You are viewing a plain text version of this content. The canonical link for it is here.
Posted to users@kafka.apache.org by Christiane Lemke <ch...@gmail.com> on 2017/08/07 18:04:36 UTC

Random consumer offset rewinds/resets

Hi all,

we are fighting with offset rewinds of seemingly random size and hitting
seemingly random partitions on restarting any node in our kafka cluster. We
are running out of ideas - any help or pointers to things to investigate
are highly appreciated.

Our kafka setup is dual data center with two local broker clusters (3 nodes
each) and two aggregate broker clusters (5 nodes each), the latter running
mirror maker to consume messages from the local cluster.
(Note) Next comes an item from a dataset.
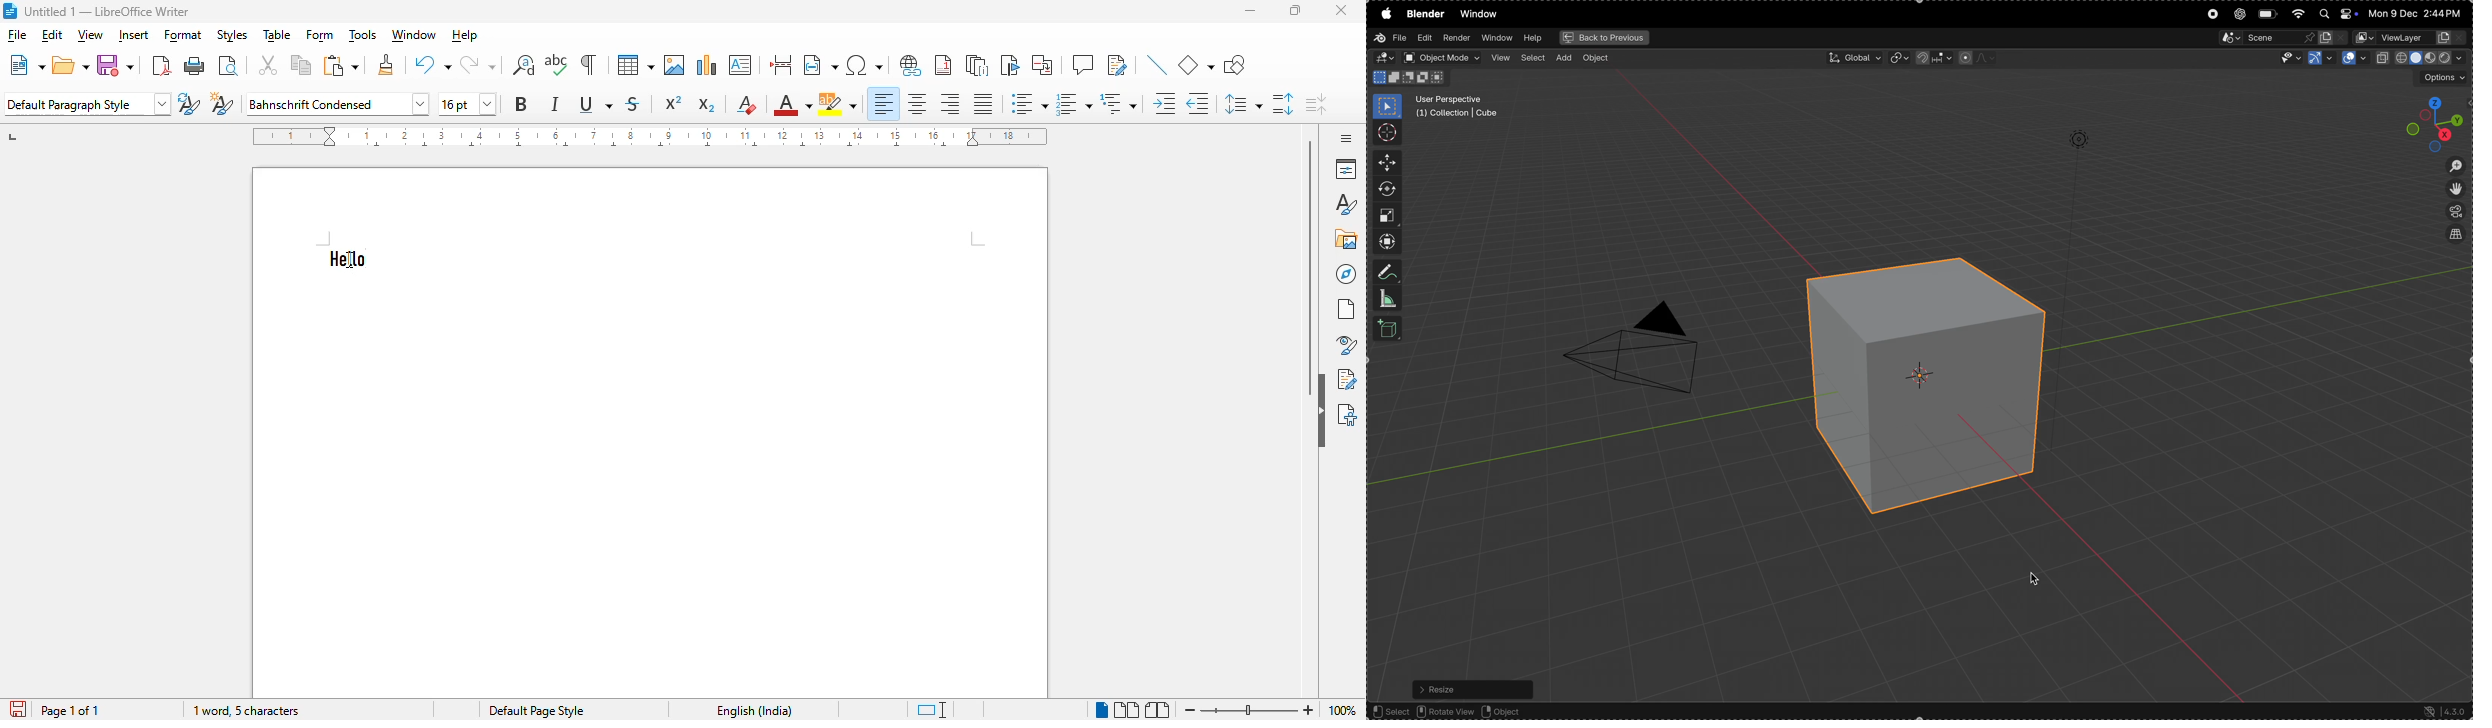 This screenshot has width=2492, height=728. Describe the element at coordinates (2078, 138) in the screenshot. I see `lights` at that location.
Issues seem to have appeared since we upgraded from 0.10.1.0 to 0.11, but
not entirely sure it’s related.

We first had the theory of too big a consumer offset topic (we use
compaction for it) causing the issues on restart, and indeed we found that
cleaner threads had died after the upgrade. But restarting and cleaning
this topic did not help the issue.

Logs are pretty silent when it happens, before we cleaned the consumer
offset topic, we got a few of these every time it happened, but no longer
now:

[2017-08-04 11:19:25,970] ERROR [Group Metadata Manager on Broker 472]:
Error loading offsets from __consumer_offsets-14
(kafka.coordinator.group.GroupMetadataManager)
java.lang.IllegalStateException: Unexpected unload of active group
tns-ticket-store-b144c9d1-425a-4b90-8310-f6e886741494 while loading
partition __consumer_offsets-14
        at
kafka.coordinator.group.GroupMetadataManager$$anonfun$loadGroupsAndOffsets$6.apply(GroupMetadataManager.scala:600)
        at
kafka.coordinator.group.GroupMetadataManager$$anonfun$loadGroupsAndOffsets$6.apply(GroupMetadataManager.scala:595)
        at scala.collection.mutable.HashSet.foreach(HashSet.scala:78)
        at
kafka.coordinator.group.GroupMetadataManager.loadGroupsAndOffsets(GroupMetadataManager.scala:595)
        at
kafka.coordinator.group.GroupMetadataManager.kafka$coordinator$group$GroupMetadataManager$$doLoadGroupsAndOffsets$1(GroupMetadataManager.scala:455)
        at
kafka.coordinator.group.GroupMetadataManager$$anonfun$loadGroupsForPartition$1.apply$mcV$sp(GroupMetadataManager.scala:441)
        at
kafka.utils.KafkaScheduler$$anonfun$1.apply$mcV$sp(KafkaScheduler.scala:110)
        at kafka.utils.CoreUtils$$anon$1.run(CoreUtils.scala:57)
        at
java.util.concurrent.Executors$RunnableAdapter.call(Executors.java:511)
        at java.util.concurrent.FutureTask.run(FutureTask.java:266)
        at
java.util.concurrent.ScheduledThreadPoolExecutor$ScheduledFutureTask.access$201(ScheduledThreadPoolExecutor.java:180)
        at
java.util.concurrent.ScheduledThreadPoolExecutor$ScheduledFutureTask.run(ScheduledThreadPoolExecutor.java:293)
        at
java.util.concurrent.ThreadPoolExecutor.runWorker(ThreadPoolExecutor.java:1142)
        at
java.util.concurrent.ThreadPoolExecutor$Worker.run(ThreadPoolExecutor.java:617)
        at java.lang.Thread.run(Thread.java:748)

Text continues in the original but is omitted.